While we love the winter wonderland that is our native Michigan it sometimes becomes desirable to escape the blasts of cold and snow and head far south where the sun always shines and the balmy temps have us in short sleeves, short pants and sometimes short of breath having fun outside. For the drive our friends at Volkswagen loaned us a new mid-size Atlas three-row crossover, assembled in their sparkling new plant in Chattanooga. More on that later. So, off we went, just ahead of another snow storm heading south on I-75.

Atlas is VW’s first foray into the popular 7-passenger CUV market dominated by the GM competitors (Buick Enclave and Chevy Traverse), Nissan Pathfinder, Ford Explorer and many, many others. Most are categorized as mid-size but often feel more full-size. Just about every manufacturer, both luxury and mainstream, competes in this space. From our substantial time behind the wheel on the road this trip, I’d say VW has hit the mark squarely.

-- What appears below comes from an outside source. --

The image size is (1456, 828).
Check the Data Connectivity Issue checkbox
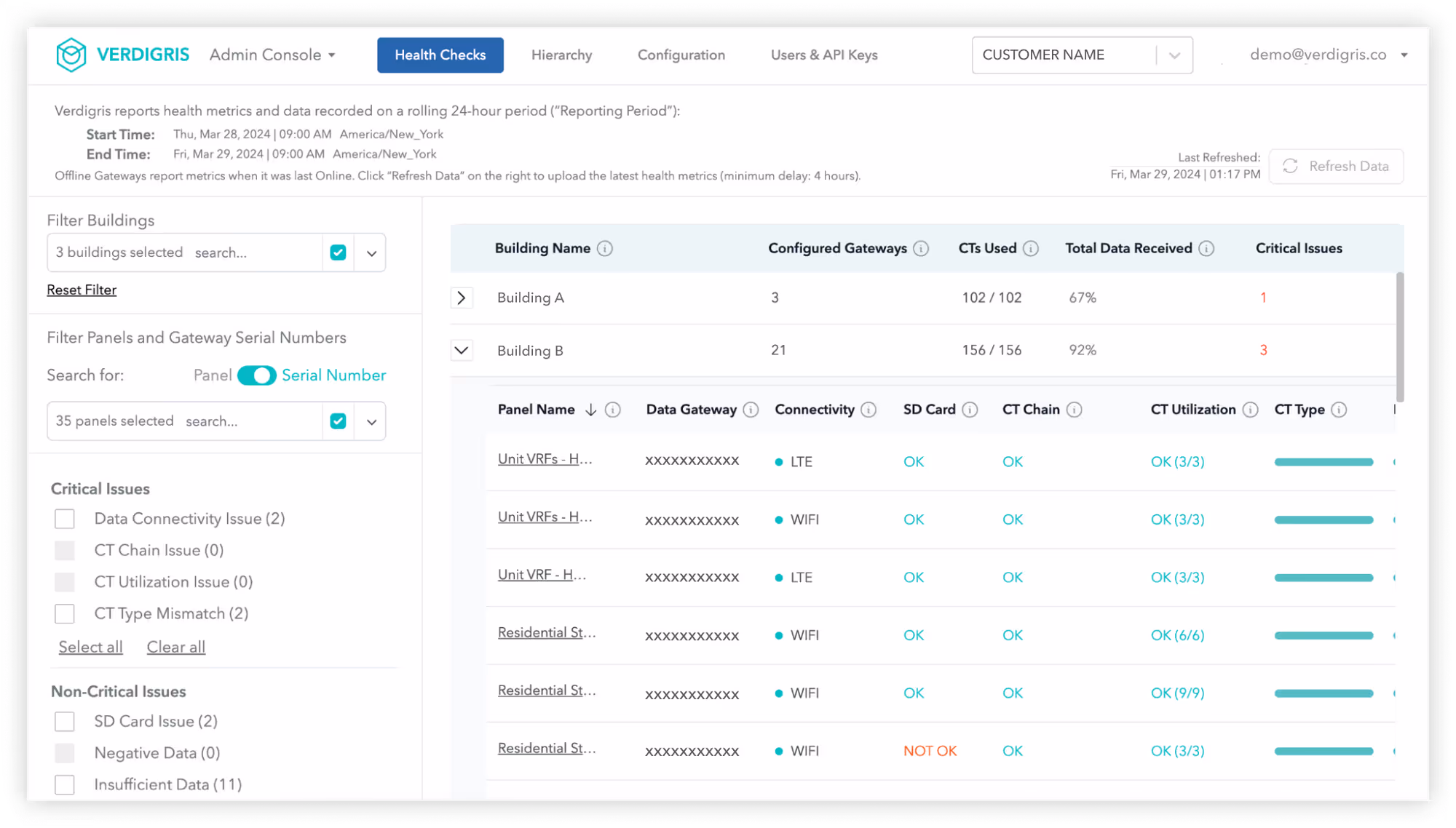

And, what is the mark? Well, it’s a cost-competitive, high-content, utilitarian vehicle that is attractive and can haul people and cargo according to a level the U.S. market expects. Past crossovers and SUVs from VW have had more of a European personality finding market acceptance in the U.S. a bit limited. Now, with the full redesign of the smaller Tiguan and recent introduction of this Atlas, that focus is much more on American tastes and expectations.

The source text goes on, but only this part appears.